A major limitation of the study was the retrieval of the patient’s records. The file archiving system at KCMC is manually arranged, with a limited number of personnel working in File Retrieval. Coupled with an annual patient turnover upwards of 150 000, a significant number of files were misplaced and thus the patient data could not be included in the study sample.21 Missing data for the above reasons in unfortunately not an uncommon problem in resource limited settings.
An important problem that was also encountered during the retrospective review was the recurrence of misdiagnosis which meant that the initial sample size had been factitiously high. Although the number missing was large, we do not expect a bias due to differential misclassification of files related to a certain injury severity or level.
To conclude, TSCIs represent a major burden to the health sector in Northern Tanzania and close to one in every four patients will succumb to their injuries. Although there are no local statistics detailing the disability adjusted life years (DALYs) and years lived with disability (YLDs) for TSCI patients, the population in Moshi consists largely of a rural community with the majority of the citizens relying on subsistence farming for their income. The demographic profile of a typical patient is strikingly similar to that of an average working male, thus the financial burden of this devastating injury is not only limited to the health budget, but the DALYs and YLDs also ripple across the local economy in terms of loss of financially productive years.
A national initiative to quantify the burden of TSCIs in the form of a registry would serve multiple benefits. Apart from providing a comprehensive illustration of the national burden of the condition and the resources required to facilitate the essential multidisciplinary management, prevalence data will facilitate follow-up of individuals who are living with neurological deficits following TSCIs. This will ease the provision of psychological support as well as occupational and physical therapy to enable patients to come to terms with their circumstances.

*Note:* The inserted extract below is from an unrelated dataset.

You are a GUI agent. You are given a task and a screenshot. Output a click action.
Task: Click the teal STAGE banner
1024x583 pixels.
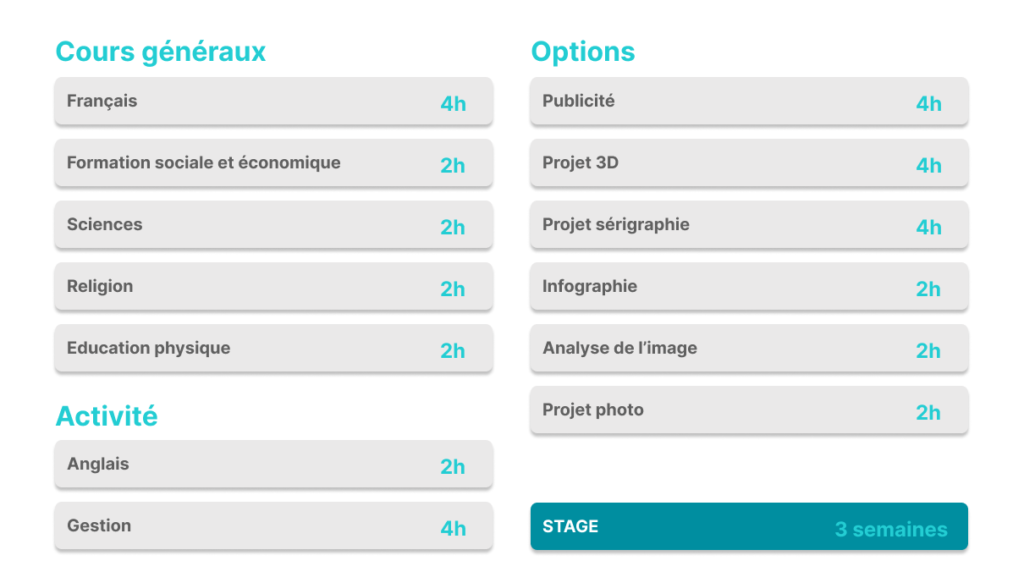(749, 526)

Suffering a TSCI is a devastating experience for an individual and as it is a condition unrestrained by social or geographical margins, it remains a significant threat to public health. For the patient, it often signifies the end of independent living and for a clinician, a manifestation of the disrupted intricacies of the spinal cord. The age-old aphorism—prevention is better than cure—certainly rings true.
Footnotes
The authors declare no conflict of interest.